Jesus Christ cannot be "Very God" (i.e., of "one person" with the Father) since statements about Jesus Christ are contradictions of statements about God, his Father. Consider the following:

Jesus Christ

a) Was tempted (Heb. 2:18)

b) Died (Rev. 1:18)

c) Seen by men

God, (hisFather)

a)Cannot be tempted with evil (James 1:13)

b) Cannot die (1 Tim. 6:16)

c) Cannot be seen by men (1 Tim. 6:16)

Jesus Christ is a separate person from his Father. This is further indicated by the following references:

a) Jesus ascended to his Father and his God. (Jn. 20:17). Since Jesus after his resurrection ascended to his God, then clearly he was not himself "Very God".

b) He prayed to his Father indicating a distinction and independence of wills. "Not as I will, but as thou wilt." (Matt. 26:39).

c) He is referred to as a man after his ascension into heaven. (1 Tim. 2:5).

Jesus is not co-equal with his Father. This is indicated by the following passages:

a) God is the head of Christ. (1 Cor. 11:3).

b) Christ is approved by God—the greater. (Acts 2:22).

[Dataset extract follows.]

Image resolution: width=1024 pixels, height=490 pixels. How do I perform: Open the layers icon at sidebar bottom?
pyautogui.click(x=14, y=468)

c) Christ himself states that his Father is greater. (Jn. 14:28).

d) Christ is to be subject to the Father. (1 Cor. 15:28). This passage is often the single most effective quotation in setting forth the relationship of Jesus to God. It shows his position of delegated authority in the kingdom (vs. 27) and subsequent subjection to the Father, (vs. 28). Can one person in the God-head be subject to another and yet all persons be co-equal?

e) See also Mark 10:18 and John 5:19,30.
Freetos
 

Re: Jesus was not God, but manifested God's character in his

Postby jimwalton » Sun Mar 11, 2018 4:39 pm

I can't possibly comment in one post on all of these texts.

Bottom line: you seem to be failing to make the distinction between the principle of divine action and the subject of divine action. The principle of all divine action is the one undivided divine essence, but the subject of divine action is either Father, Son, or Holy Spirit. The Father can send the Son according to his power, and the Son can be incarnated according to his nature without dividing the divine essence. The Father can speak to the Son and the Son to the Father.

Suppose I write a book, and I put myself in it. The character "me" says what I would say and does what I would do. It's ME in the book. He's exactly as I am. Now, is the character in the book different from the me outside of the book? Of course he is. But is it me? Of course it is. He's all me, but he's all a separate character. I can easily be both the author and a character without compromising either. (No analogy can be pushed too far; all fail eventually. The point, hopefully, is clear.)

Christ in his flesh was subject to temptation, though never sinned by it. He was subject to death, but was able to raise himself up. He was subject to the senses: visible, hearable, and touchable.